In mixture experiments, all factors were added to a constant, which imposes an additional constraint on the design. As a result, traditional models for quadratic (x2) and cubic (x3) terms will no longer fit. The equations presented above estimate one less term by removing the intercept model. The quadratic model estimates the linear and all two-interaction terms, while the cubic model estimates the linear, the two- and three-interaction terms [32, 34].

Considering the goal of the Philippines to promote food waste reduction, the large volume of waste generated by the coconut industry, and the unacceptable sensory characteristics of mature coconut water, the aim of this study was to develop an acceptable flavored mature coconut water. Specifically, to assess the effects of the formulation on the physicochemical and sensory properties of mature coconut water, and to determine the levels of these parameters using desirability-based optimization to produce acceptable flavored mature coconut water with calamansi, stevia, and turmeric.

2 Materials and methods

2.1 Sample collection, sanitation, and preparation

Husked mature coconuts (var. Laguna Tall; 11–12 months old) were collected from farmers in Quezon Province, Philippines. Nuts with intact shells were further cleaned to remove excess husk by brushing with steel wool, washing with potable water, and soaking in a 100 ppm chlorine solution for 10 min. Afterwards, the coconuts were allowed to air dry for another 10 min prior to cracking. Sanitized coconuts were manually cracked, and the water was pooled in a container and passed through a No. 120 aluminum sieve. Once filtered, the water was packed in 1 L of low-density polyethylene (LDPE) plastic and stored at − 80 °C until use. All materials used to extract mature coconut water were sanitized by soaking in a 10 ppm chlorine solution for 10 min.

The calamansi juice was sourced from a manufacturing company in Quezon City, Philippines. The juice was stored in a freezer until further use.

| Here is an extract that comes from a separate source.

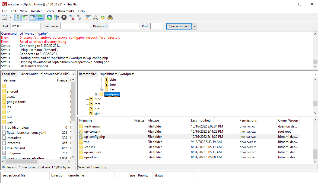318x183 pixels.
Task: Refresh the file and folder lists
Action: pyautogui.click(x=49, y=17)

Thawing of mature coconut water and calamansi juice was performed 24 h prior to scheduled production and at 4 °C. Powdered turmeric (Delfa’s Food Products) was obtained from a manufacturing plant in Cavite, Philippines, while powdered stevia (Glorious Industrial Development Corporation) was obtained from Caloocan City, Philippines.

2.2 Beverage preparation and processing

Based on the combinations generated, mature coconut water, calamansi juice, and stevia powder were weighed and combined. This was followed by the addition of 0.20 g/100 g of turmeric powder. A fixed amount of turmeric powder was determined to be acceptable in terms of color and taste during the preliminary tests. The beverage was heated to 85 °C for 5 min prior to hot filling in 250 ml glass bottles to ensure vacuum formation. This was followed by pasteurization at 93.3 °C for 5 min [35]. The pasteurized samples were stored at 4–8 °C until use.

2.3 Experimental design

Response surface methodology was used to develop mature coconut water with calamansi and turmeric beverages. A D-optimal mixture design was used to determine the combinations of mature coconut water, calamansi juice, and stevia powder using StatEase 360 Design Expert (Minneapolis, Minnesota, USA) v. 22. The ranges (Table 1) of each raw material were based on preliminary studies conducted by the authors (data not presented).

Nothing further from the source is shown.